La Francia, oltretutto, appare oggi come un paese allo sbando, ripiegato su se stesso, privo di alcuna reale voce in capitolo sulla politica estera mondiale e incapace di riformare la propria politica economica. I disordini delle banlieu, prima, e la protesta studentesca contro il CPE, poi, ne hanno mostrato la preoccupante fragilità. Lasciare che l’ultima parola sul nostro destino spetti a questo paese (o a qualsiasi altro) equivarrebbe oggi ad un suicidio politico collettivo. Le speranze della Francia di risollevarsi da questa crisi d’identità dipendono al contrario da un rilancio dell’integrazione europea, al quale la Francia stessa avrà tutto l’interesse ad accodarsi.

Non bisogna dimenticare, del resto, che molti sostenevano che sarebbe stato impossibile creare l’euro senza la Gran Bretagna.
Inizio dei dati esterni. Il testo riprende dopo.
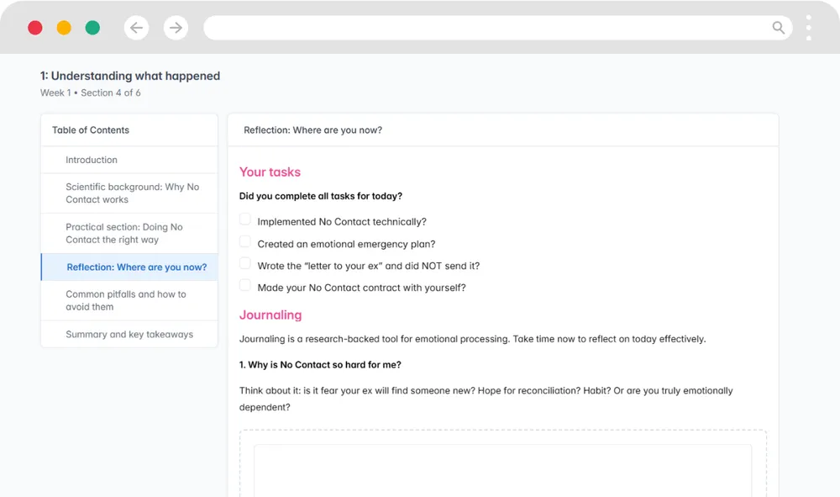Viewport: 840px width, 497px height.
Task: Click the browser back arrow button
Action: click(x=136, y=28)
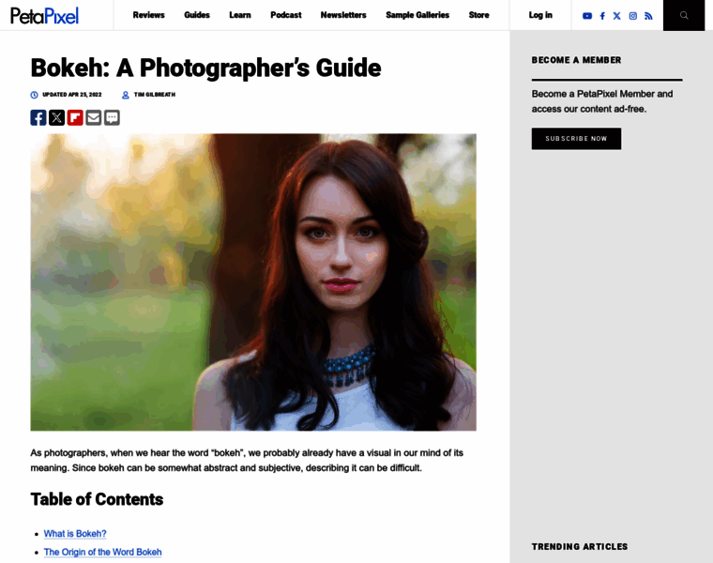
Task: Share article on Flipboard
Action: [x=75, y=117]
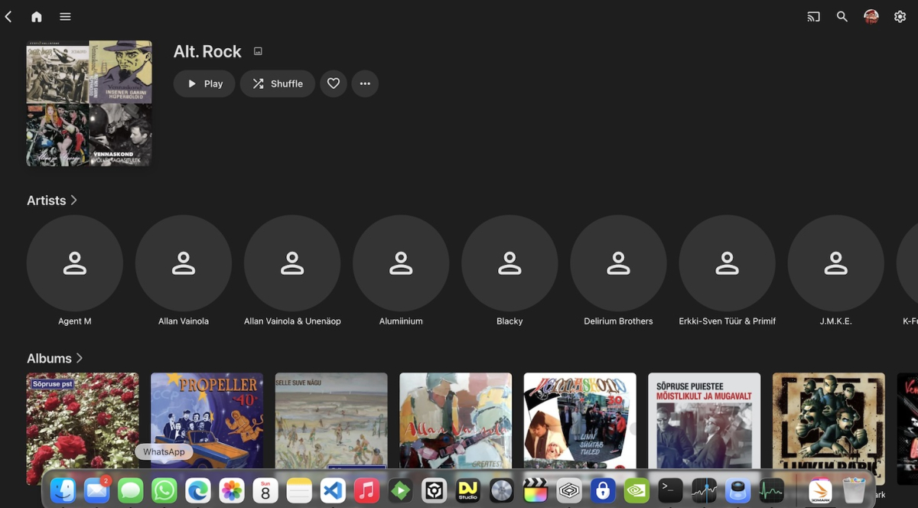Open the hamburger navigation menu

click(65, 17)
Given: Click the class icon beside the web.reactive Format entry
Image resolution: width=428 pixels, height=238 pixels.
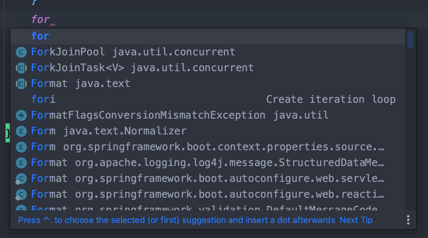Looking at the screenshot, I should 21,194.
I fatti hanno mostrato come è andata.

Vi sono poi le numerose obiezioni giuridiche, secondo le quali il referendum paneuropeo sarebbe contrario al diritto, o perché in alcuni paesi è vietato dalla Costituzione, o perché secondo i trattati vigenti la Costituzione, per entrare in vigore, deve essere approvata all’unanimità.

Per prima cosa occorre precisare che, sul piano giuridico, si tratterebbe di un referendum consultivo, non vincolante. Ogni Stato sarebbe poi libero di ratificare o meno il testo in base alle procedure previste dalla propria Costituzione.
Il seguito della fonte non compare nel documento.